TEXTAUSZUG ->
Prozeßbevollmächtigter, Elektronisches Dokument, Verpflegungspauschale, Rechtspfleger, Erstattungsfähige, Elektronischer Rechtsverkehr, Kostenfestsetzungsverfahren, Allgemeiner Prozessaufwand, Zweckentsprechende Rechtsverfolgung, Gerichtskosten, Kostenfestsetzungsbeschluß, Verdienstausfall, Schriftsätze, Vorläufige Vollstreckbarkeit, Kopierkosten, Wert des Beschwerdegegenstandes, Rechtsbehelf der Erinnerung, Sofortige Beschwerde, Qualifizierte elektronische Signatur, Reisekosten

Schlagworte:
Kostenschuld, Prozessaufwand, Auslagenersatz, Kopierkosten, Portokosten, Reisekosten, Verdienstausfall
Vorinstanz:
AG Augsburg, Endurteil vom 28.06.2022 – 19 C 518/22
Fundstelle:
BeckRS 2022, 59896

Tenor

Die von der Beklagtenpartei an die Klagepartei gem. § 104 ZPO nach dem vorläufig vollstreckbaren Endurteil des Amtsgerichts Augsburg vom 16.08.2022 zu erstattenden Kosten werden auf
266,52 €
(in Worten: zweihundertsechsundsechzig 52/100 Euro)

Angaben zur Lage von Wörtern und Elementen
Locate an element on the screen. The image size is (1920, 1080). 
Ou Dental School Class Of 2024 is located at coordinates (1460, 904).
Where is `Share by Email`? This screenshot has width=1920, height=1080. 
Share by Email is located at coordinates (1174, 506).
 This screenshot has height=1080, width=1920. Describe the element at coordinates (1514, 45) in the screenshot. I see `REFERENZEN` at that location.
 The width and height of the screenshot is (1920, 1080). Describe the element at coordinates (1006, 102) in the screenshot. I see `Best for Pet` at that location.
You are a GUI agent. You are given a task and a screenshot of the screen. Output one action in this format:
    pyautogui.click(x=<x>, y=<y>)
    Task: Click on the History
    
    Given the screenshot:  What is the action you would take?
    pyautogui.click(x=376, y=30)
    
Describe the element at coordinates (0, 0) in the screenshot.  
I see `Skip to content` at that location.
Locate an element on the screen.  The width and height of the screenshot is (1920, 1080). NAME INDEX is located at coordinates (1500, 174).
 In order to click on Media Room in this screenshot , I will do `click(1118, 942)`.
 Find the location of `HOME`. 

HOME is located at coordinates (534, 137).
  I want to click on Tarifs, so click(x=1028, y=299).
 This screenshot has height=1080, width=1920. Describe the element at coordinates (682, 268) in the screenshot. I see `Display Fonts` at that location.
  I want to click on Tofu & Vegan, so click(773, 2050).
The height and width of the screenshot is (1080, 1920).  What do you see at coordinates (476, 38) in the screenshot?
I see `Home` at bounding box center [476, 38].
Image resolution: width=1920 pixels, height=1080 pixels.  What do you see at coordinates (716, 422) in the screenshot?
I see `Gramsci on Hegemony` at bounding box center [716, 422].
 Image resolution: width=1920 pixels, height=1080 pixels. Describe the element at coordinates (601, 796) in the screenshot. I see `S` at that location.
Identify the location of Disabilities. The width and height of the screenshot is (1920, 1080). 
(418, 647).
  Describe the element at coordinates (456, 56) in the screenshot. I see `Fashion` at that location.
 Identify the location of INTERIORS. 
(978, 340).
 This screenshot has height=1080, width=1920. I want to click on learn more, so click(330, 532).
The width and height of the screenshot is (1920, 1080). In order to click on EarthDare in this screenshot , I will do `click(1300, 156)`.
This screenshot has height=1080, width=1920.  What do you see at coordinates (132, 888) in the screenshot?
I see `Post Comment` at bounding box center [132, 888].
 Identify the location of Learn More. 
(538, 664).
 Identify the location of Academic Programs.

AUFGABEN ->
A - Welche Fundstelle nennt der Auszug zur Kostenfestsetzung?
B - Gib aus dem Auszug zur Kostenfestsetzung den Abschnitt von „Die von der“ bis einschließlich „zweihundertsechsundsechzig 52/100 Euro)“ wortgetreu wieder.
C - Schreibe den Auszug zur Kostenfestsetzung ab der Stelle weiter, an der er endet.
Die Einträge sind für die Bearbeitung nicht erforderlich.

ANTWORTEN ->
A - BeckRS 2022, 59896

B -
Die von der Beklagtenpartei an die Klagepartei gem. § 104 ZPO nach dem vorläufig vollstreckbaren Endurteil des Amtsgerichts Augsburg vom 16.08.2022 zu erstattenden Kosten werden auf
266,52 €
(in Worten: zweihundertsechsundsechzig 52/100 Euro)

C -
nebst Zinsen in Höhe von 5 %-Punkten über dem Basiszinssatz gem. § 247 BGB hieraus seit 28.09.2022 festgesetzt.
Der Beklagtenpartei hat das Gericht gestattet, die Zwangsvollstreckung gegen Sicherheitsleistung in Höhe von 110,00 % des aufgrund des Urteils vollstreckbaren Betrages abzuwenden, sofern nicht die Klagepartei vor der Vollstreckung Sicherheit in Höhe von 110,00 % des jeweils zu vollstreckenden Betrages leistet.

Entscheidungsgründe

Die zu berücksichtigenden Gerichtskosten betragen

174,00 €

Zahlung der Klagepartei

174,00 €

hiervon verrechnet auf Kostenschuld der Beklagtenpartei

174,00 €

1
Der auf die Kostenschuld der Beklagtenpartei verrechnete Betrag ist zu erstatten.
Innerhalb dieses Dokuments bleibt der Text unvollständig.